Frank Grillo laid down the law in The Purge: Anarchy
Grillo also got the chance in 2014 to take on leading man duties in a franchise of his own when he came on board the sequel “The Purge: Anarchy.” Grillo’s Sgt. Leo Barnes is a Los Angeles cop who hopes to use that year’s annual Purge to avenge the death of his son, who was killed by Warren Grass (Brandon Keener) in a drunk driving collision. In the chaos of the Purge, however, he joins up with a small group that includes Eva (Carmen Ejogo) and her daughter Cali (Zoë Soul) after saving them from a Purge gang.
Barnes would survive that night –– and even spare Grass’ life –– setting up Grillo to return to the franchise in 2016’s “The Purge: Election Year.” Set nearly two decades later, Barnes is now serving as the head of security for an anti-Purge presidential candidate Charlie Roan (Elizabeth Mitchell), helping to protect her on a Purge night when she’s being specifically targeted by those who would like to keep the status quo.
Grillo didn’t appear in the sequels “The First Purge” and “The Forever Purge,” but Grillo told The Playlist Podcast in September that he has committed to appear in a sixth “Purge” film in the future.
Frank Grillo found infinite 1-Ups in Boss Level
In 2021, Frank Grillo leveled up his career once again when he reteamed with Joe Carnahan to star in the sci-fi actioner “Boss Level” for Hulu.
Roy Pulver is a retired Special Forces soldier who finds himself placed in a time loop by his estranged wife (Naomi Watts) to stop her boss (Mel Gibson) from using technology to conquer the world. As tends to happen in these sorts of things, the repeated cycles allow him to learn more and more about the day in question, and he gains the upper hand over the various hired killers who spend the day trying to stop him.

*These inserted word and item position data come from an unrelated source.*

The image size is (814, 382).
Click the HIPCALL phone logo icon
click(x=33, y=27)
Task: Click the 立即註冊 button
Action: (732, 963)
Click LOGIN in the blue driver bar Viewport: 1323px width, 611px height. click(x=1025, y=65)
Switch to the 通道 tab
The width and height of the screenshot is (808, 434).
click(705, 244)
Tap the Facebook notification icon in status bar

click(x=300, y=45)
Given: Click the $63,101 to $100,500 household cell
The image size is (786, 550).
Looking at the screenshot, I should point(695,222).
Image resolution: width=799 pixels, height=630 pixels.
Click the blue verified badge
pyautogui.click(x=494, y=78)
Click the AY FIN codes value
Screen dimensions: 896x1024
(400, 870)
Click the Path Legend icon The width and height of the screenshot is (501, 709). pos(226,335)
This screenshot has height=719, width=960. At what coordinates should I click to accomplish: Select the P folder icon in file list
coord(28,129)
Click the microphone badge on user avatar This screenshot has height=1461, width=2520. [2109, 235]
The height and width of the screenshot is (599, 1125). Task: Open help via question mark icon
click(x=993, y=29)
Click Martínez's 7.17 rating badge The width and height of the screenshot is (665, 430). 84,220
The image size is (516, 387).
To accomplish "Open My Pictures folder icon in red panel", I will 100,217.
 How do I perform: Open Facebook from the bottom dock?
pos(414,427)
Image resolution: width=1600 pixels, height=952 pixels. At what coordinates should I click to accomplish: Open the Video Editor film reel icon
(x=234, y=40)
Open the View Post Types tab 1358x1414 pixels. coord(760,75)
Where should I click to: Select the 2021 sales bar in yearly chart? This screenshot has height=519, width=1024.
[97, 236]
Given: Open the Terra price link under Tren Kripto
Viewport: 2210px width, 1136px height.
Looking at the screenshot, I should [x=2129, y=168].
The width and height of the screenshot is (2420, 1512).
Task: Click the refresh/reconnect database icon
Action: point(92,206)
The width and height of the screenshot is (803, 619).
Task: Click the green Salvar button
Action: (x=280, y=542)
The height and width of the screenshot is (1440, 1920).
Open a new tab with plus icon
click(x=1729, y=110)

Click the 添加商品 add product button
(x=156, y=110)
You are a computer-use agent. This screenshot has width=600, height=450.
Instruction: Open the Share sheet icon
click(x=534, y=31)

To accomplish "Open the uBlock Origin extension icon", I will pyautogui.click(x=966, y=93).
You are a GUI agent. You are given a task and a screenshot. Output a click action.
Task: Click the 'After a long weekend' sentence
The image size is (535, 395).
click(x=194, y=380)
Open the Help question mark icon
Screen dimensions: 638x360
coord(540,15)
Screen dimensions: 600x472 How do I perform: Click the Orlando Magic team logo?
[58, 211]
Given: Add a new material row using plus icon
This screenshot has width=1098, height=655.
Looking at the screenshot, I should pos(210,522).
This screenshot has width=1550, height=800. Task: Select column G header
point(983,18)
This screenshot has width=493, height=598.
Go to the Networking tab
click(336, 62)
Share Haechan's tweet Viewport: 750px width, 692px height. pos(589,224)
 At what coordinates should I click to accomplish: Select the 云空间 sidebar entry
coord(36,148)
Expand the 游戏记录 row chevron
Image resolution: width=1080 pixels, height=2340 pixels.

“Boss Fight” was generally well-received by critics, earning a 76% on Rotten Tomatoes, but it was Grillo’s performance in particular that many singled out for praise. “Time and again, Grillo surprises and delights, no matter the creative or financial restraints placed upon him,” wrote Canada’s The Globe and Mail in its review. Meanwhile, the Chicago Sun-Times opined, “Mostly, though, this is Grillo’s film to carry, and he pulls it off with a combination of brute force and light charm.”